Will check it out and make the change. Thanks.

Oh, also, at one point we accidentally were trying to build using the dockerfile in the pgembedding-driver directory and the build was failing.

I forgot I had it there as well. I was updating the one in openacs-packages and copying to pgvector-driver. Fixed in pgembedding-driver as well.

Collapse
Posted by Adrian Ferenc on
Thank you. That video and your explanation was very helpful. I hope in what you write up you can also explain/point to the code of the implementation, for example the steps that go from making a query in openacs to creating an embedding with tbert to querying the db with the computed vector.
Collapse
Posted by Neophytos Demetriou on
Here is the document I promised: Semantic Search with tBERT

Looking forward to improve it based on your feedback.

Collapse
Posted by Adrian Ferenc on
Thank you so much! I am very excited to look through it
Collapse
Posted by Neophytos Demetriou on
Hi Adrian, thanks for being so kind. If I can elaborate on anything either in the document or here, please do not hesitate and let me know.
Collapse
Posted by Neophytos Demetriou on
Just a heads up that tbert now builds fine with the NaviServer Makefile - like all other modules in the NaviServer ecosystem. It took me a while to get it right as tbert contains some C++ code.

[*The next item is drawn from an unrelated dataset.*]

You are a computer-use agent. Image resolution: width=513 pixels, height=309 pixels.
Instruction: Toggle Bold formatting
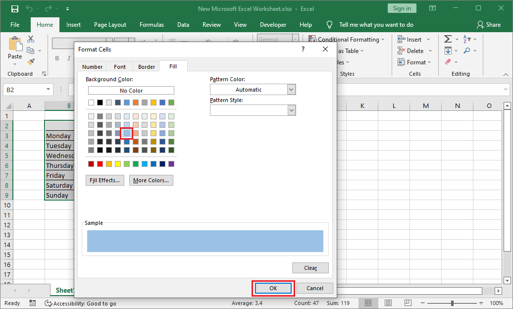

I am using Ubuntu Linux. I will gladly incorporate any changes to make it work on other platforms as well. Any and all feedback is welcome.

Collapse
Posted by Neophytos Demetriou on
Just a quick message that I've simplified the installation instructions in readme.md to separate building the dependencies from building the TCL extension or NaviServer module:
https://github.com/jerily/tbert/blob/main/readme.md

As far as the NaviServer module is concerned, I think we are good as it uses the NaviServer Makefile.

The problem is the TCL extension that is currently being built with cmake. I have no way to check it on a Mac - it builds and installs fine on Ubuntu. Apparently, macOS distinguishes between shared libraries and loadable modules. So, I have added MODULE in CMakeLists.txt (line 14). If someone can get the latest and try building the TCL extension on a Mac and let us know of their findings, it would be great.

In other words, when you do "make install" for TCL build, it shows what libraries it installed. The question is if it tried to install a .dylib or a .so or both on a Mac.

Collapse
Posted by Gustaf Neumann on
I can confirm that building/loading/testing the NaviServer module under macOS works now perfectly.
Collapse
Posted by Neophytos Demetriou on
Thank you Gustaf (and for the PR/improvements in the code).